Süddede secde etmesi ve oğlunun ona "yolda mı secde ediyorsun" demesine gelince, onun abdestli olarak secde etmesi şeklinde yorumlanır. Kadi İyaz dedi ki: Hocanın ve öğrencinin secde ayetini okumaları halinde hükmün ne olduğu ile ilgili olarak ilim adamlarının farklı görüşleri vardır. İlk okuyuşta onlara secde düşer denildiği gibi, secde etmeleri gerekmez de denilmiştir.

 

(1163) "Ganimetler bana helal kılındı. .. " İlim adamları der ki: Bizden öncekiler ganimetleri bir araya getirip, toplarlar. Sonra semadan bir ateş gelir, onu yerdi (yakardı). Nitekim bu husus Buhari ve Müslim'in Sahihlerinde Ebu Hureyre'nin Nebi (Sallallahu aleyhi ve Sellem)'den diye naklettiği gazaya Çıkıp da yüce Allah'ın kendisi için güneşin batmasını geciktirdiği zatın hadisi rivayetinde açıkça beyan buyurulmuştur.
———
Verilen metne göre aşağıdaki soruları cevaplayın.
(a) Kadi İyaz'a göre hoca ile öğrencinin secde ayetini okuması halinde ilim adamlarından hangi iki görüş aktarılmıştır?
(b) İlim adamlarının sözüne göre bizden öncekilerin bir araya getirip topladığı ganimetlere ne olurdu?
(c) Bu husus hangi eserlerde açıkça beyan buyurulmuştur?
———
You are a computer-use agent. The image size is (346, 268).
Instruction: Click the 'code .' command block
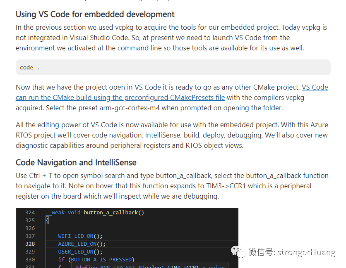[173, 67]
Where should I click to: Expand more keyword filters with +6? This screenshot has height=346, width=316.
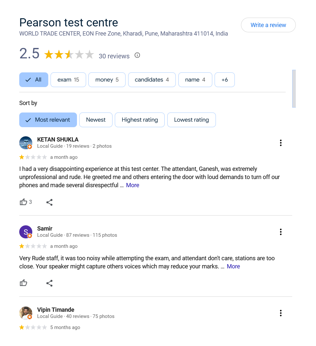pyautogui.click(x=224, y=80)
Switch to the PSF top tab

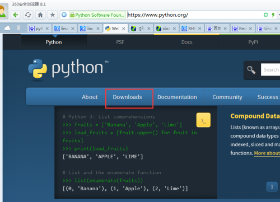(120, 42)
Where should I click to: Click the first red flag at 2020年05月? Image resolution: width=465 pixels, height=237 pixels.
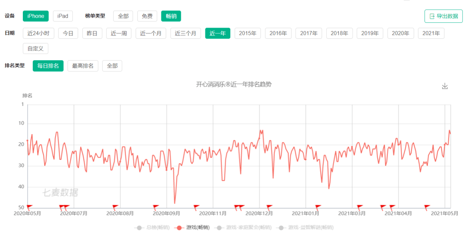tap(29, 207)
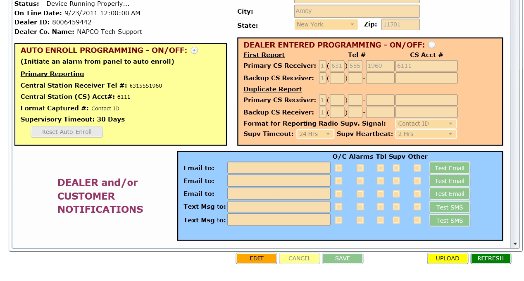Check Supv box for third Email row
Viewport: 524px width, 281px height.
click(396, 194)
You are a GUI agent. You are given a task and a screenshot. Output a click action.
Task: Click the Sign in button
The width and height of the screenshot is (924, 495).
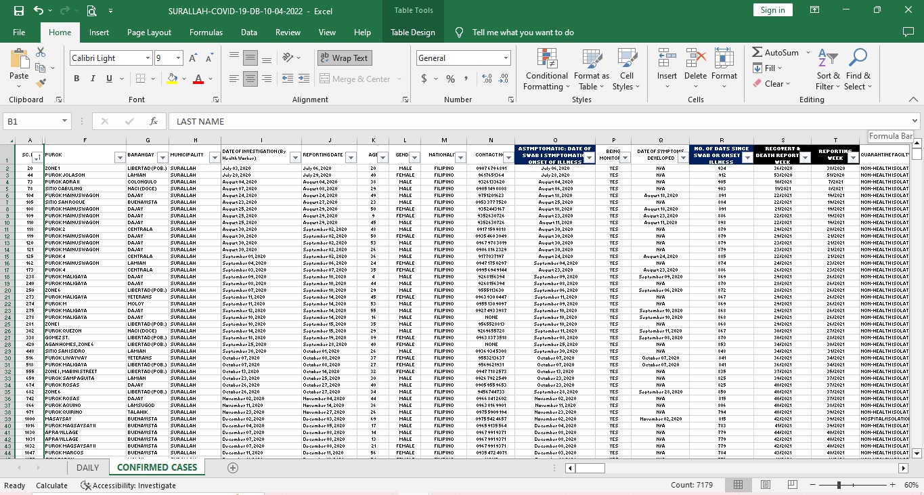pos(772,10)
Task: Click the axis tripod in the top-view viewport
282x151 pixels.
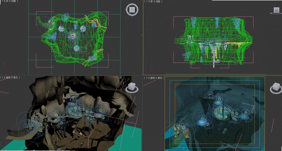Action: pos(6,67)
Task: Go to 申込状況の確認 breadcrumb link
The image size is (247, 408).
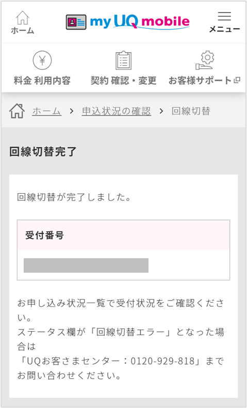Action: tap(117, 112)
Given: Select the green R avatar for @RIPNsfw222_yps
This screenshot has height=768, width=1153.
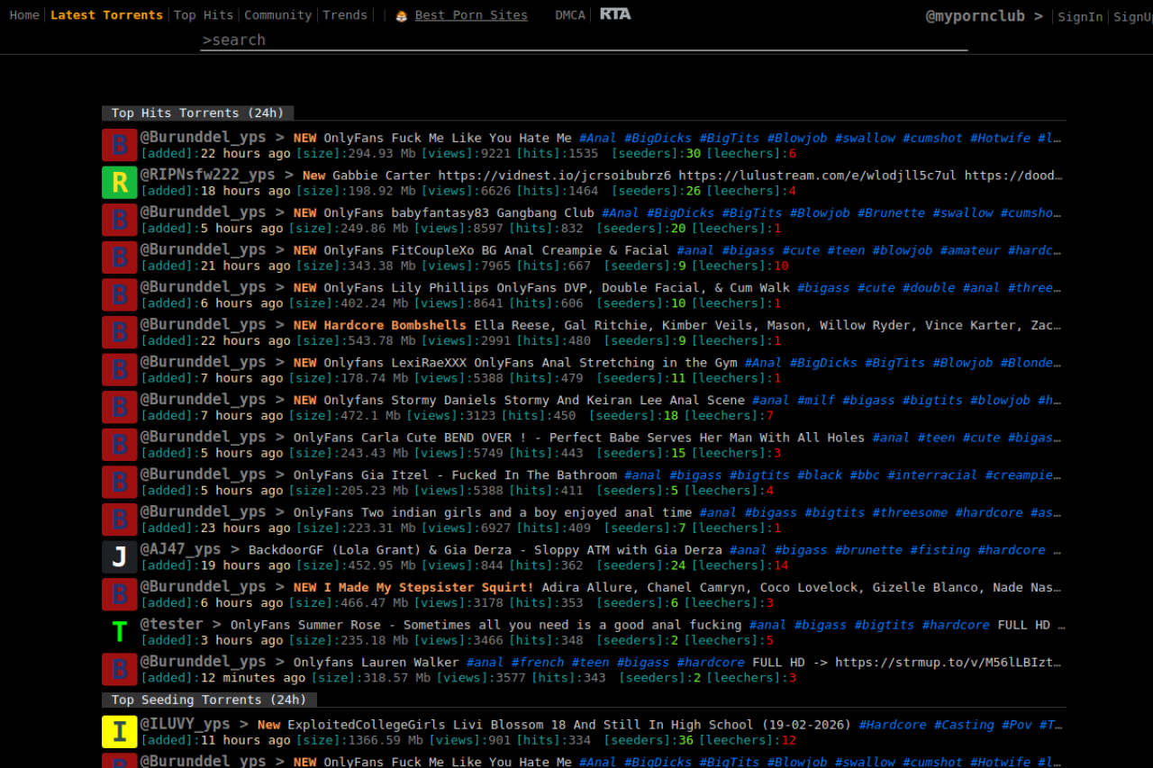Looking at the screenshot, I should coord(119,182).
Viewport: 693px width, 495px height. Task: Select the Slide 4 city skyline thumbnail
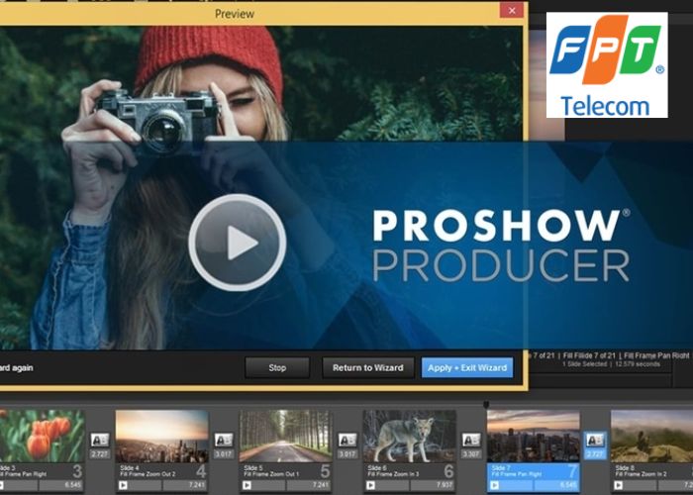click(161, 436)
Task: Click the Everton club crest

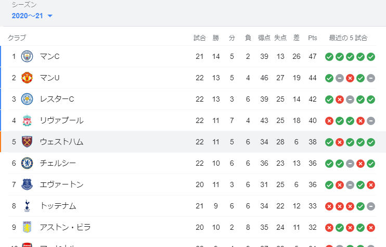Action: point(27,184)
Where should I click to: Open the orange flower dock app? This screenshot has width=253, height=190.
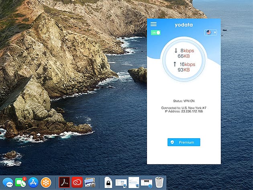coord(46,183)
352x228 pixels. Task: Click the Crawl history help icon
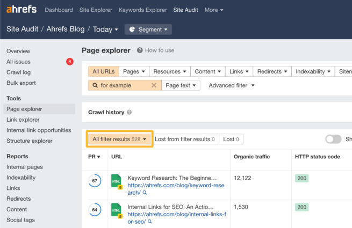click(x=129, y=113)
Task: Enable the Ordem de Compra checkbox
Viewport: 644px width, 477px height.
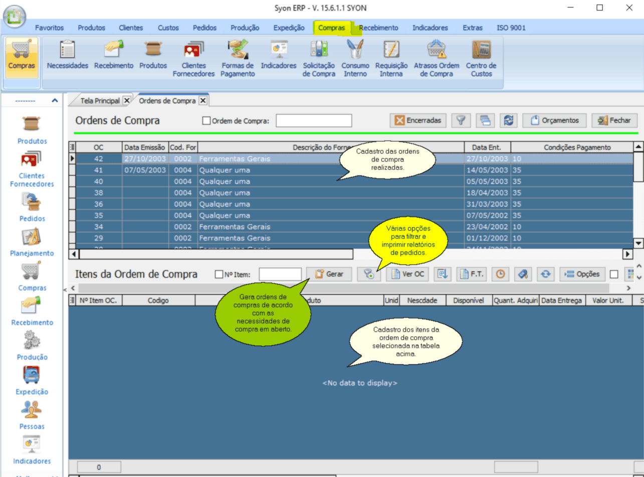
———
Çalışmanın Sonucu =>
(a) İlk okuyuşta onlara secde düştüğü de, secde etmelerinin gerekmediği de söylenmiştir.
(b) Semadan bir ateş gelir, ganimetleri yerdi (yakardı).
(c) Buhari ve Müslim'in Sahihlerinde.